Before Karen Carpenter died in 1983 from complications related to her 10-year battle with anorexia nervosa, no one outside of the medical and psychiatric communities had taken much interest in so-called body image disorders. What a difference a decade makes.
Anorexia, bulimia and binge-eating were the causes celèbres of the ’90s, and it didn’t take long for scientists, sociologists and other concerned parties to imagine a link between the apparent epidemic of body image disorders in young women and the abnormally thin female archetypes presented in mass media. While no one has established any real scientific connection, the theory that rail-thin supermodels and actresses are somehow causing young girls to starve themselves to death has become conventional wisdom.
Rather than challenge conventional wisdom, psychiatrists Harrison Pope and Katharine Phillips and research associate Roberto Olivardia seek to expand it in The Adonis Complex: How to Identify, Treat and Prevent Body Obsession in Men and Boys (Touchstone, $14), first published in 2000 and recently re-released in paperback. The book’s basic premise is that young men may be on the verge of a body image disorder epidemic as well.

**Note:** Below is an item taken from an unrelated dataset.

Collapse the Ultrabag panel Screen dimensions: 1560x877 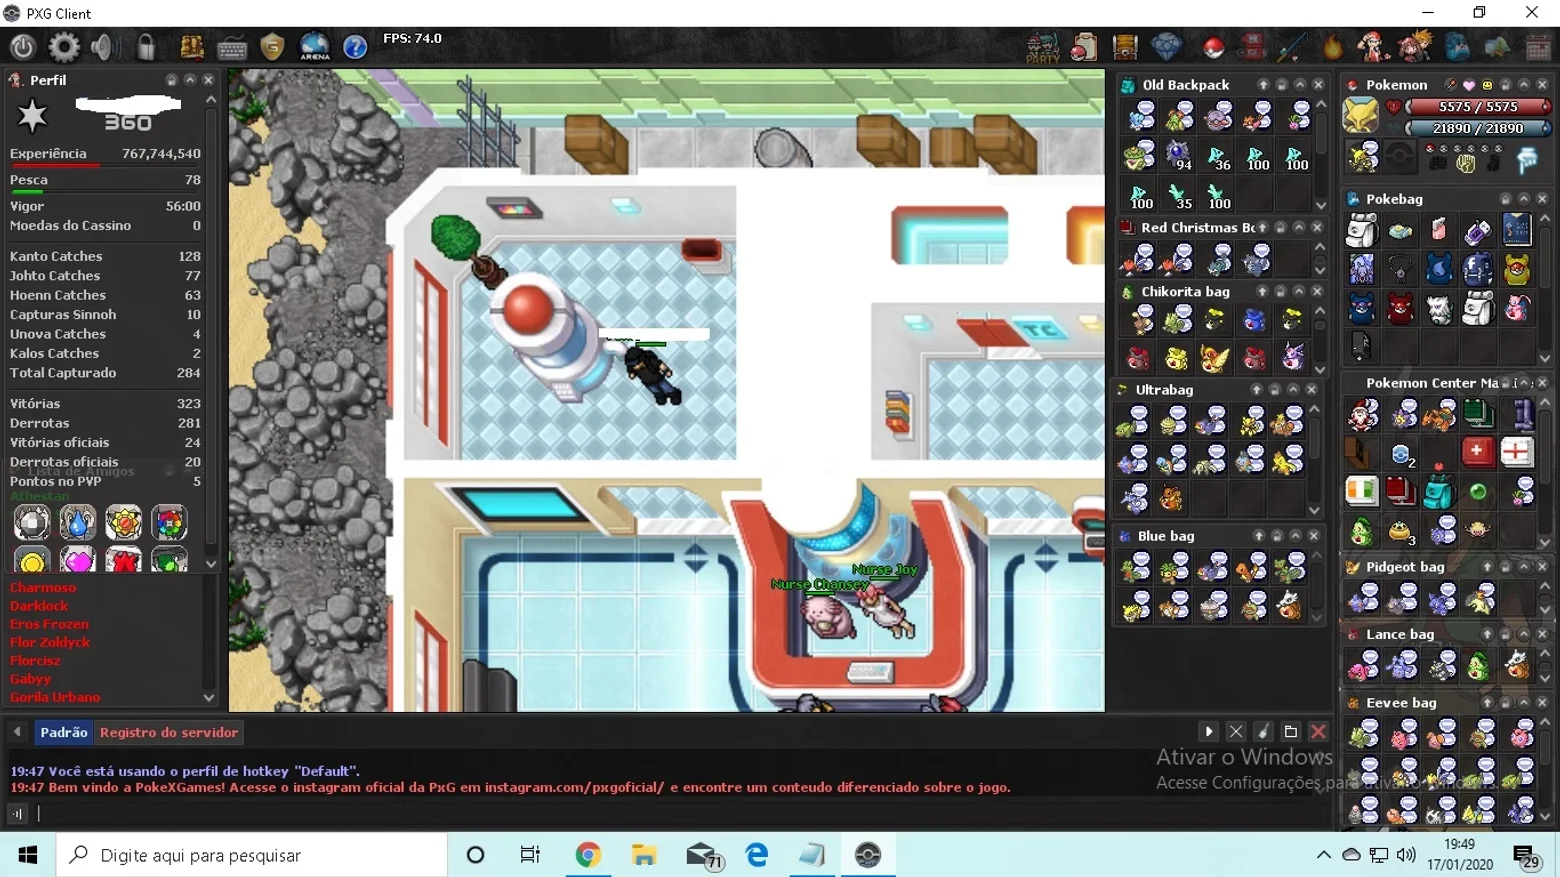(1293, 390)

Pope, Phillips and Olivardia bring impressive intellectual credentials to the project, which is based on research conducted at Harvard and Brown universities. But in the text, they seem even more persuaded by their visits to a hardcore bodybuilding gym in Boston, where they discovered, much to their amazement, a host of men who seemed to be abnormally obsessed with building the size of their muscles. Each bodybuilder interviewed complained that no matter how hard he worked at it, he never felt “big” enough. This struck the authors as odd, since all of the men had extremely well-developed muscles. What could account for this disparity between positive outside observation and negative self-perception?

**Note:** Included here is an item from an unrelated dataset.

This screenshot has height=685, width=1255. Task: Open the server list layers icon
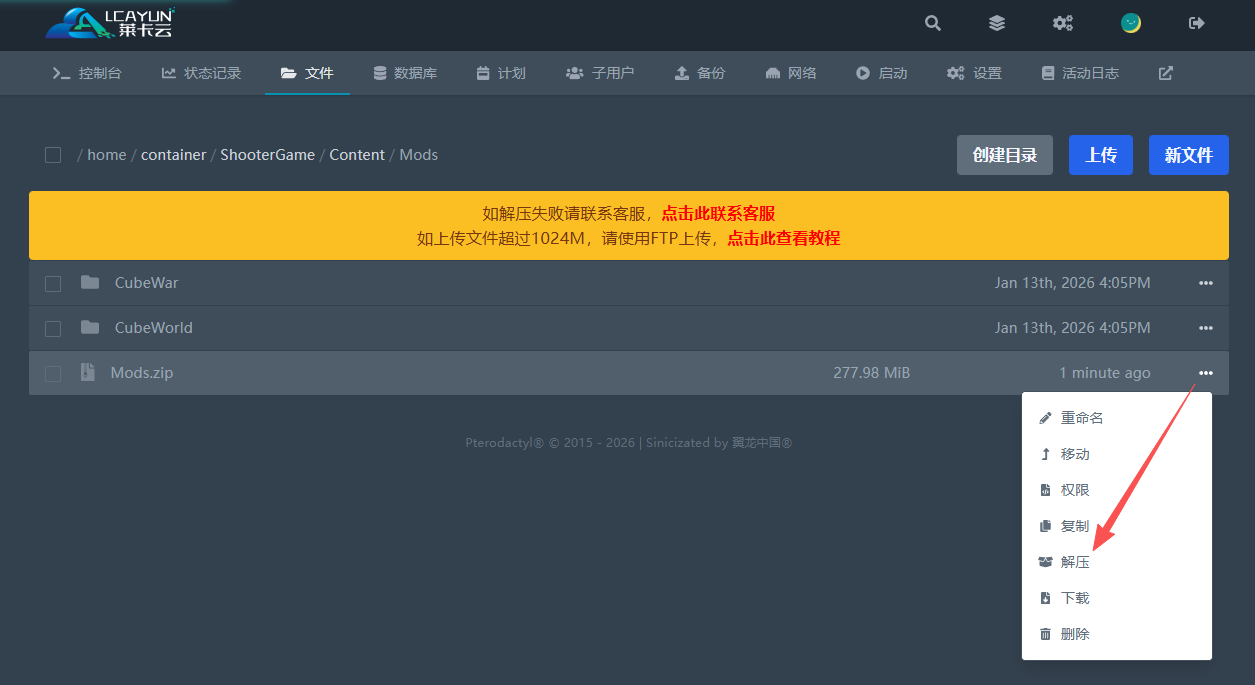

According to the authors, in certain individuals, the cause is “muscle dysmorphic disorder,” a form of “reverse anorexia nervosa” in which individuals somehow misperceive their own image and consequently engage in behaviors, such as steroid use or extreme dieting, that can be detrimental and even fatal.

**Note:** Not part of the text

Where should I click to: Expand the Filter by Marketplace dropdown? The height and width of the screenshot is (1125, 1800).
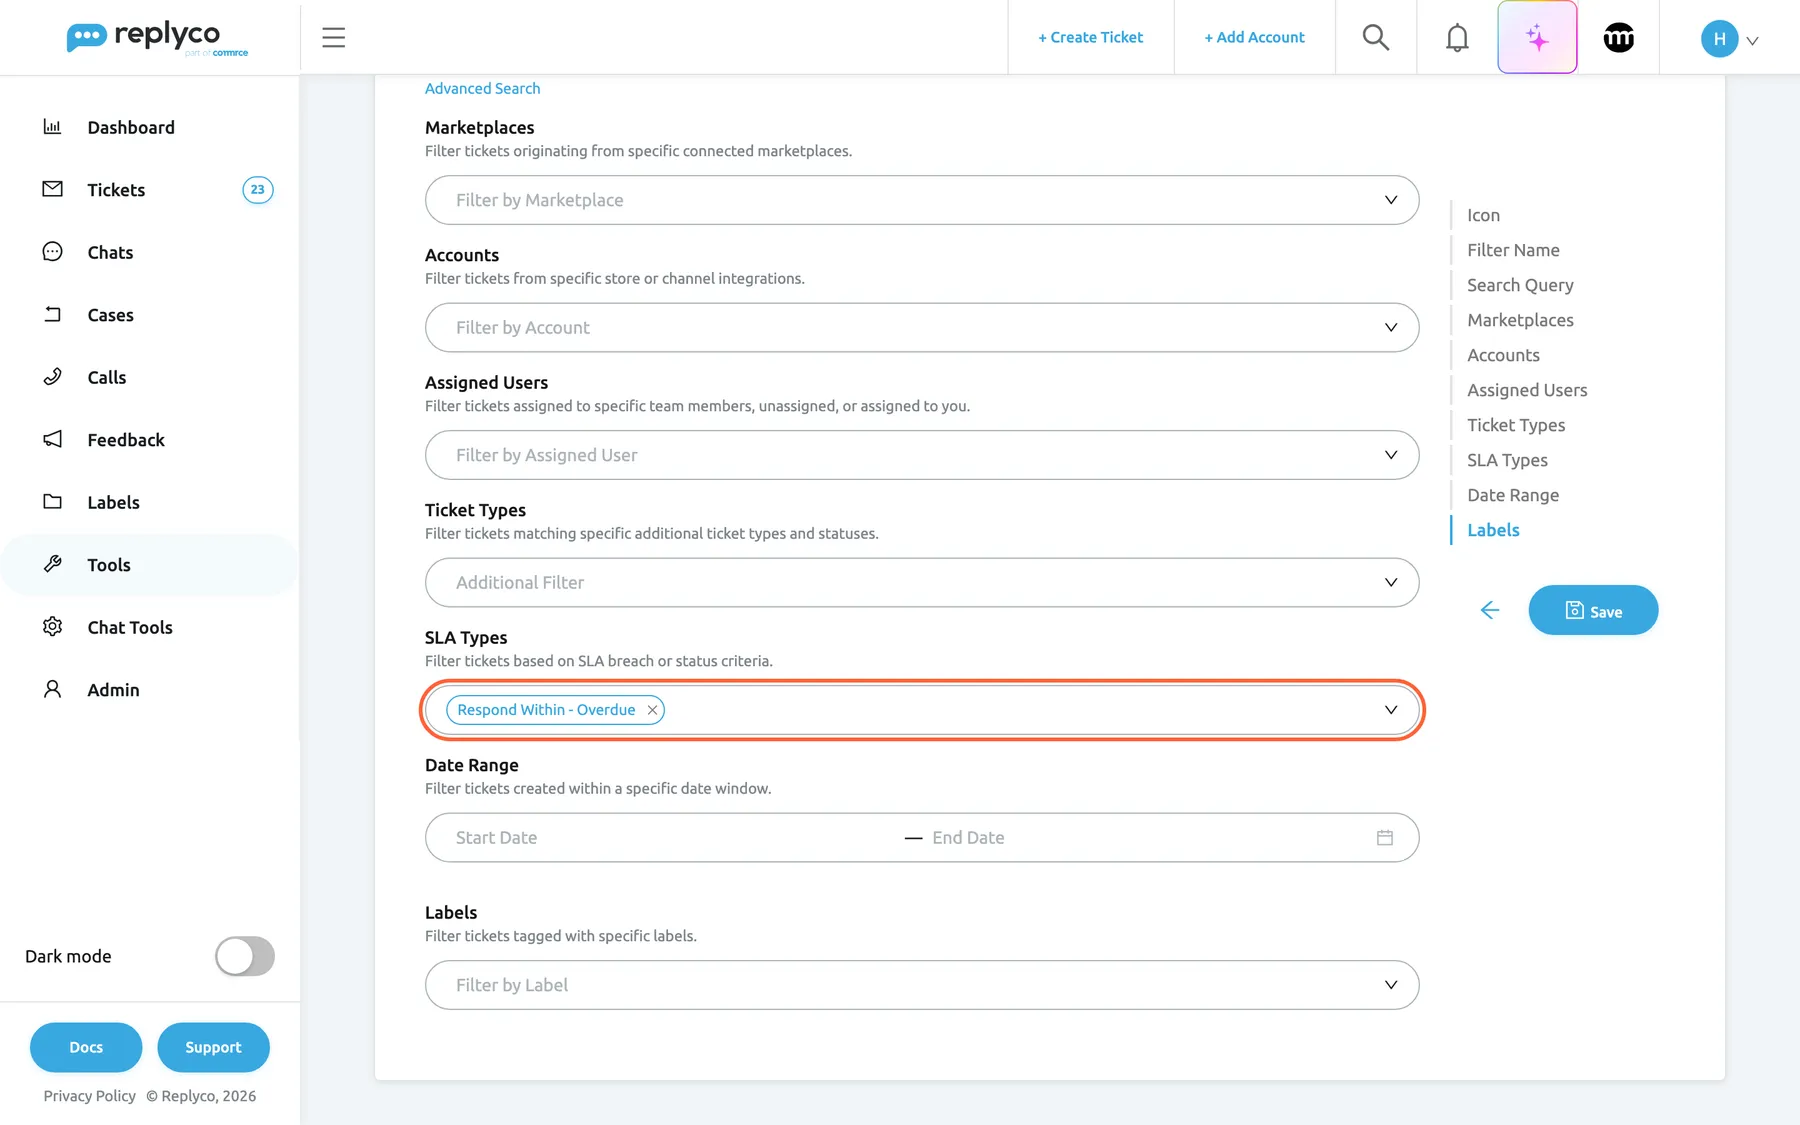point(921,200)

But while this behavior might seem irrational to a university professor, it makes perfect sense to a professional bodybuilder. Most bodybuilders, especially those who aspire to compete, aren’t big enough. Bodybuilding as a sport has grown almost as phenomenally as its stars during the past 30 years; current champs like four-time Mr. Olympia Ronnie Coleman are quivering masses of freakish, striated muscle. Being bigger than the other guy has become the whole point of the sport, and bodybuilders who choose not to use steroids at the professional level are known by a single name: losers.
Professional bodybuilders have decried this quest for muscle size at the expense of symmetry, but Pope, Phillips and Olivardia have no time for discussing the aesthetics of modern muscle. They’re looking for a peg to hang their theory on, and it’s handily provided by the seemingly irrational behavior of hardcore bodybuilders, who in turn influence the millions of men who pursue muscularity to a lesser degree.
What about these millions? Are some of them suffering from the Adonis Complex too? The authors are careful to point out that those with full-blown Adonis Complex are rare. Yet according to a self-test presented in the book, anyone who’s ever purchased protein powder and a gym membership may have already succumbed to a mild form of the illness, and it is repeatedly asserted that this milder form may be far more widespread than is currently known.
This reach is the most disturbing aspect about The Adonis Complex. There’s no evidence for it, and given what we know about the fitness of the average American male, who will look for any excuse not to exercise, The Adonis Complex may do more harm than good.